Martedì, 22 Giugno 2021
Civitavecchia

Switch off Rai: "Bene comune di Civitavecchia o politica per fare polemica?"

Futuro e Libertà con Stefano Schiavi, interviene in merito alla risposta dal Ministero dello Sviluppo Economico a Perello per lo switch off della Rai

Stefano Schiavi, esponente di Futuro e Libertà, interviene in merito alla notizia del capogruppo del Gruppo MIsto Daniele Perello sulla risposta dal Ministero dello Sviluppo Economico a propososito dello switch off delle trasmissioni Rai. "Sono contento che qualcuno abbia risposto a Perello sulla questione Rai. Sono meno contento - dichiara Schiavi - sul fatto che si dice soddisfatto di una risposta via mail da parte del Ministero dello Sviluppo economico, perché non mi sembra affatto che il problema sia stato risolto. Per altro la mail appare una risposta di circostanza, e null’altro visto, che gli organismi di controllo competenti veri e propri, che si occupano di eventuali sanzioni da comminare, sono l’Agenzia delle Comunicazioni ed il Corecom regionale (da noi interrogati unitamente al Ministero).
La differenza, quindi, è nel metodo e nella forma, il che non è poco e denota la non conoscenza degli strumenti che la legge offre ai cittadini, e questo per un politico è grave. Il che si aggiunge al non coinvolgimento dei cittadini come se la negazione di un diritto, per cui si paga ogni anno un tributo, sia un’azione politica da interpretare come questione personale di cui bearsi, proprio come ha fatto Perello.
La differenza sta tutta qui, noi abbiamo coinvolto tutti i civitavecchiesi inviando a chi di competenza (e Perello dice il falso se nega questo visto che lo abbiamo comunicato tramite stampa la scorsa settimana e non siamo soliti dire le bugie, noi) richieste di chiarimenti ed eventuali sanzioni, corredate dalle firme dei civitavecchiesi, lui invece manda una mail personale salvo poi aggiungere che era a nome e per conto di “molti” cittadini (di cui ovviamente non c’è traccia).
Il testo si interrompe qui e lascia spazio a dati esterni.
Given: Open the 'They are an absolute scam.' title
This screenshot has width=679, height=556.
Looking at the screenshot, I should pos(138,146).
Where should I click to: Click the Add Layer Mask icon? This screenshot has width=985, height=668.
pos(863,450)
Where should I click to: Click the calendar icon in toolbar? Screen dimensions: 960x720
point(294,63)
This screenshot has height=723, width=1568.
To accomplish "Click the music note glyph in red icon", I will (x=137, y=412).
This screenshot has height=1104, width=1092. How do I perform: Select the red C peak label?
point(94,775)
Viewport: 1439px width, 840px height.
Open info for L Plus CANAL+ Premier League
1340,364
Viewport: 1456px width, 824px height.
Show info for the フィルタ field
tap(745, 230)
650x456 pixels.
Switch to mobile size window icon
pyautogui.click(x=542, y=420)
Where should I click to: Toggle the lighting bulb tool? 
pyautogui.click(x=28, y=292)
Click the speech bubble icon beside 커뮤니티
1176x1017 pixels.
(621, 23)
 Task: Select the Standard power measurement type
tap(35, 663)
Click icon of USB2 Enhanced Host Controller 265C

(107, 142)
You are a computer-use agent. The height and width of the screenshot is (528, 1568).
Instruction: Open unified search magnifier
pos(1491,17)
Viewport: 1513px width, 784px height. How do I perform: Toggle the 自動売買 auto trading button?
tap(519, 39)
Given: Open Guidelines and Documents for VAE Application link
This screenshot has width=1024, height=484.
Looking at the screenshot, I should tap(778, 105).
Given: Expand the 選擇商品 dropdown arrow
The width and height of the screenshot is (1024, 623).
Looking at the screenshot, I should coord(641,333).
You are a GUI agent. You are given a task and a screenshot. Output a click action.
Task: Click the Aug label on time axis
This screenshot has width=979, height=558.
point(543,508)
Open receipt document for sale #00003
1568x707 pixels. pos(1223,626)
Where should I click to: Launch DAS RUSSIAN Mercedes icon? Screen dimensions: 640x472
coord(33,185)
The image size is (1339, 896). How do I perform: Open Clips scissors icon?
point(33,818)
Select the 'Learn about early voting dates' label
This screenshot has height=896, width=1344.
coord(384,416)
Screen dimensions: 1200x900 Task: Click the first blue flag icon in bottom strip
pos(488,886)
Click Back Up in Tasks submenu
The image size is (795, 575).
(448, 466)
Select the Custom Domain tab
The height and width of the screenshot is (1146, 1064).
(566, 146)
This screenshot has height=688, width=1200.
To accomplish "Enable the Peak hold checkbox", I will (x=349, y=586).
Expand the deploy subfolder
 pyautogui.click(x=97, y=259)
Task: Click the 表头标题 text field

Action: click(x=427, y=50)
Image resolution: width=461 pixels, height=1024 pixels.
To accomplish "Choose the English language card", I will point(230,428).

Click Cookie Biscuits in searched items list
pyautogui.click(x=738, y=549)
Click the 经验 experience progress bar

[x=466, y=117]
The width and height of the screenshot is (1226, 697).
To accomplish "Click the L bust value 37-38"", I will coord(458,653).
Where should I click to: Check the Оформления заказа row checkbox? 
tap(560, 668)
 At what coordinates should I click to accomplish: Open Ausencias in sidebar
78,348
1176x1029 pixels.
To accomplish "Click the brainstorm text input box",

Il coinvolgimento dei cittadini si chiama “democrazia partecipativa” ed è quello che caratterizza da sempre, mandare mail personali e accusare di demagogia gli altri, invece, denota semplicemente l’utilizzo di un vecchio modo di fare politica: quello che se ne infischia della gente e tende a screditare l’avversario. Ma ci può essere un avversario in una questione che coinvolge tutii indistintamente e che non ha nessun colore politico?
A far polemica siamo tutti bravi e magari c’è anche chi è più bravo di Perello. Peccato che con le polemiche non si “fa” e non si risolvono i problemi visto che nonostante le rassicurazioni in molte case il segnale Rai ancora non giunge".